*WRITTEN PROBLEM A*
From the text on Chinese e-commerce and illegal gambling, return the portion between "Reportedly, some of" and "several logistics companies.", inclusive, word for word.
*WRITTEN PROBLEM B*
List every company whose name in the text on Chinese e-commerce and illegal gambling ends with the word "Express."

*READING TEXT*
<<<<

For some time now, some of the largest Chinese e-commerce companies have been blamed for facilitating illegal online gambling services through their convenient digital payments and logistics services.
As revealed by police officers involved in the widespread crackdown on a massive surge in online gambling, the operators of unlawful gambling sites, which are often based in offshore locations, have been found to either deliberately or unknowingly enable some illicit gambling operations. As found by investigators, such illegal gambling websites have been pretty much dependent on major search engines and social media platforms to lure gamblers that use some of the largest e-commerce platforms and logistics companies to ease fund transactions to such unlawful sites disguised as online shopping.
Reportedly, some of these companies include the largest online search engine in China – Baidu Inc., the QQ and WeChat messaging applications of Tencent Holdings, as well as Alipay – a payment service provided by Ant Group. The authorities have further revealed that the e-commerce website Pinduoduo seems to have been especially vulnerable to such illegal practices. Other companies that are believed to have been involved in facilitating online gambling transactions are STO Express, YTO Express, ZTO Express, as well as several logistics companies.

>>>>

Pointing records for screenshots and pages
<<<<

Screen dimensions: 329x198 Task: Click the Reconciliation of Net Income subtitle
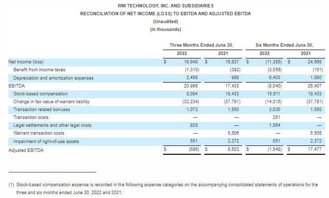tap(165, 13)
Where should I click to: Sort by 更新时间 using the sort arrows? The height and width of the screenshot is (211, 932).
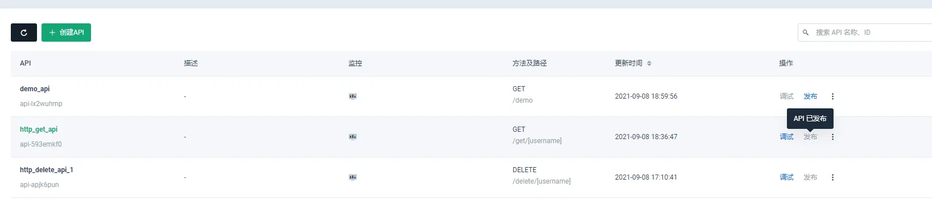pos(649,63)
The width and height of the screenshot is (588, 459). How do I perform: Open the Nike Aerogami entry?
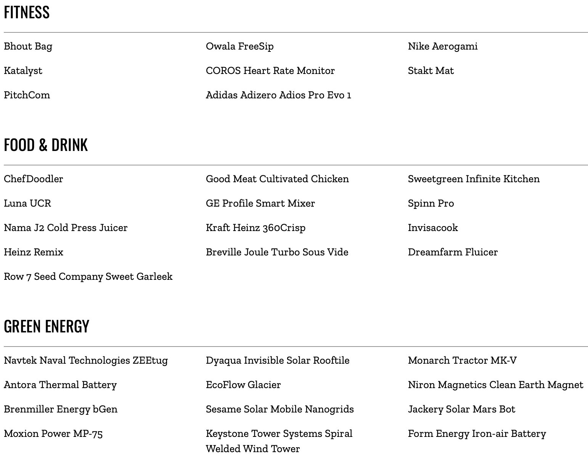(443, 47)
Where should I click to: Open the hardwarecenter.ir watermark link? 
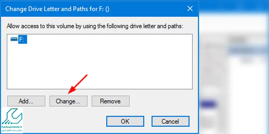coord(12,127)
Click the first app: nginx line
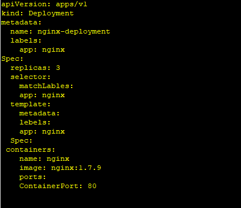 click(42, 50)
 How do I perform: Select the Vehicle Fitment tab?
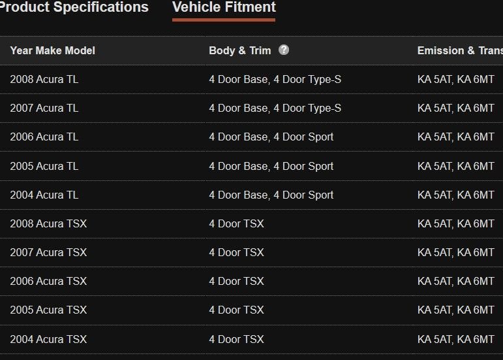224,8
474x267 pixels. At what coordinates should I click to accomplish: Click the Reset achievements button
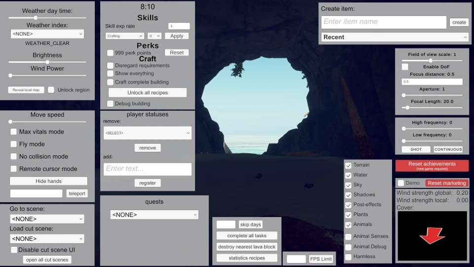(432, 166)
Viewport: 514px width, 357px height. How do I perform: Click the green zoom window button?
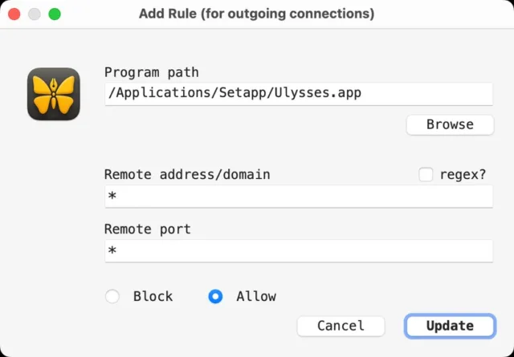[55, 14]
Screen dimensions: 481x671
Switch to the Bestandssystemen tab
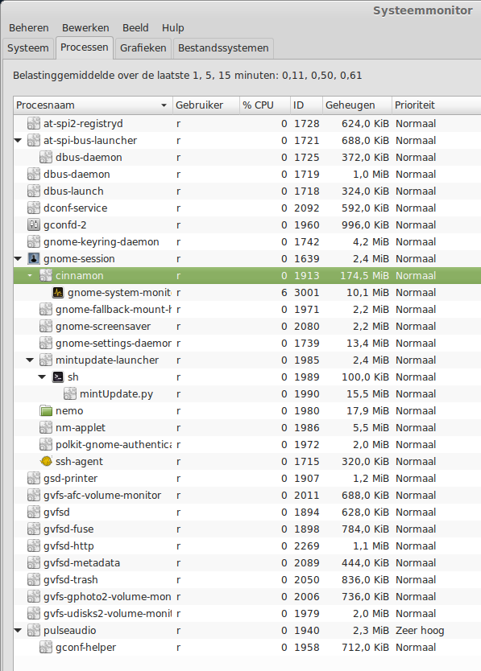(x=223, y=48)
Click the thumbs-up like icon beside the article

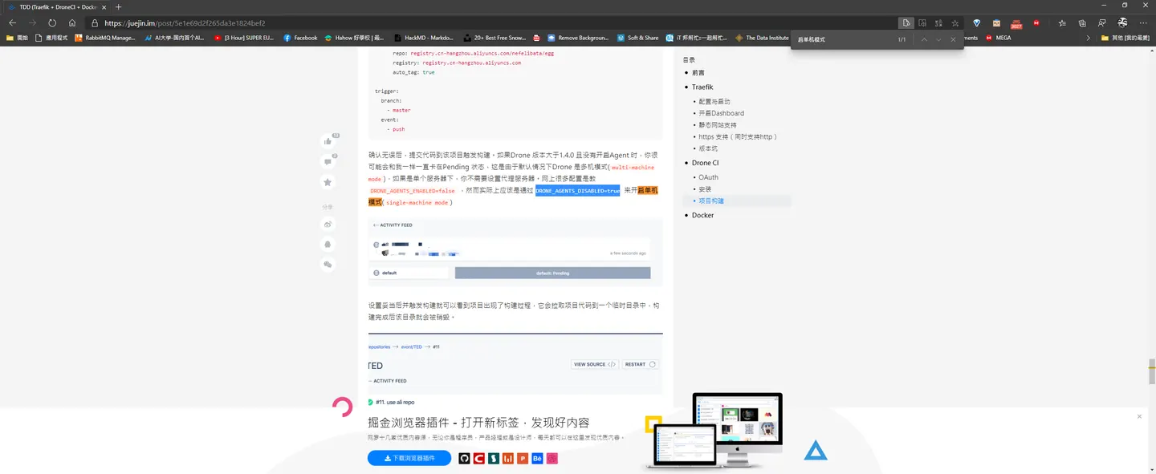click(x=328, y=141)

>>>>

*RIGHT ANSWER A*
Reportedly, some of these companies include the largest online search engine in China – Baidu Inc., the QQ and WeChat messaging applications of Tencent Holdings, as well as Alipay – a payment service provided by Ant Group. The authorities have further revealed that the e-commerce website Pinduoduo seems to have been especially vulnerable to such illegal practices. Other companies that are believed to have been involved in facilitating online gambling transactions are STO Express, YTO Express, ZTO Express, as well as several logistics companies.

*RIGHT ANSWER B*
STO Express
YTO Express
ZTO Express